La teoría que el Estado sea solamente un ente regulador y que sea el mercado el que defina la calidad, confiabilidad y prestación eficiente del servicio; no es cierto. Hoy la praxis nos muestra que el Estado no es un regulador sino que ha  terminado siendo regulado por las multinacionales.

Prueba de ello es que hoy tenemos un monopolio en el  sector eléctrico. Basta mirar quienes son los propietarios y quienes adquirieron a precio de feria los activos del sector eléctrico y como han ganado jugosas sumas con la venta casi inmediata que se han realizado de las mismas.

Por esta razón, creo que es el momento para proceder a replantear dicha política porque no cumple los fines y objetivos del Estado, todo lo contrario, se ha convertido en un mecanismo al igual que todos los contratos que han caracterizado las últimas administraciones en el gobierno nacional, en una fuente infranqueable de corrupción, en un claro descaro y un perjuicio por el detrimento patrimonial al que sea sometido al Estado en rompimiento del principio de prevalencia del interés general frente al interés particular, eje del estado social de Derecho que prohijó la Constitución Política de 1991.  

Recordemos que en el año 2020, llamo poderosamente la atención que  bajo el pretexto de la necesidad de enfrentar el estado de emergencia económica y social, el gobierno nacional pretendió la enajenación de activos que hacen parte del patrimonio de la nación, y no cualquier clase de activo, sino activos estratégicos como Isa, Ecopetrol, Cenit, empresas del sector eléctrico como la Electrificadora del Meta, Huila, Nariño y Caquetá, entre otras, para lo cual expidió el Decreto Ley 637 del 6 de mayo de 2020, cuyo contenido marcaba la iniciativa en forma sutil para este fin y para perfeccionar esta venta a su vez expidió el Decreto 811 del 4 de junio de 2020, el cual fue declarado inexequible por la Corte Constitucional en la Sentencia

C-416 de 2020, al desconocer abiertamente lo establecido en la Constitución Política como facultad legislativa indelegable del Congreso de la República, establecida en el artículo 150 numeral 9 constitucional, donde así mismo desconocía con esta iniciativa, lo establecido en la Ley 226 del año 1995.

La motivación para la venta de las empresas en las cuales el Estado tiene participación, debe ser que aquellas registren reiteradamente un mal momento económico durante varios periodos fiscales, que perjudique los rendimientos financieros de las mismas ubicándoles como inviables financieramente.
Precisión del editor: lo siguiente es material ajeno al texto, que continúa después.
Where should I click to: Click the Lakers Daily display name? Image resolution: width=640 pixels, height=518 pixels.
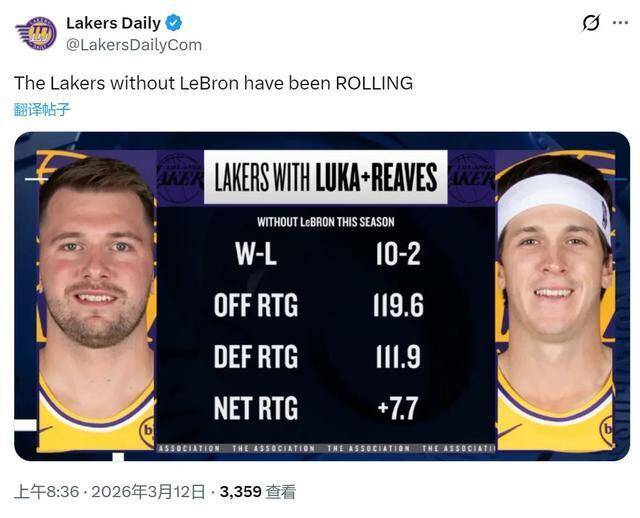(112, 23)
No es el caso precisamente de las empresas del sector eléctrico que hoy se pretenden ofertar, la venta de estos activos conllevaría a una pérdida de ingresos permanentes para la nación y la disminución paulatina del patrimonio público del estado.  

Estamos frente a un nuevo desacierto del gobierno al pretender acelerar los procesos de enajenación de la participación accionaria que posee el Estado en empresas del sector eléctrico, desconociendo los resultados de los procesos pasados, hoy duramente cuestionados incluso por los organismos de control.

La pregunta final es, una vez que se culmine la expropiación de los activos  productivos de la nación bajo la ola privatizadora, con la venta al sector privado de los mismos a precio de feria, que seguirá entonces, que quedará para vender por parte del gobierno de turno para mejorar su flujo de caja, seguirá entonces la venta de los parques, la naciente de los ríos, los reservas naturales, las vías nacionales hoy concesionadas?

Si esta va a ser la constante política del gobierno que gira en torno a vender los activos productivos y despojar al Estado de su patrimonio que es de todos y cada uno de los colombianos y colombianas, para la consecución de los recursos con un propósito único según el gobierno de disponer de un flujo de caja para inversiones como el famoso contrato de internet por parte de las MITIC, ya sabemos entonces cual va a ser el destino final de lo que corresponde al patrimonio de todos los colombianos y colombianas.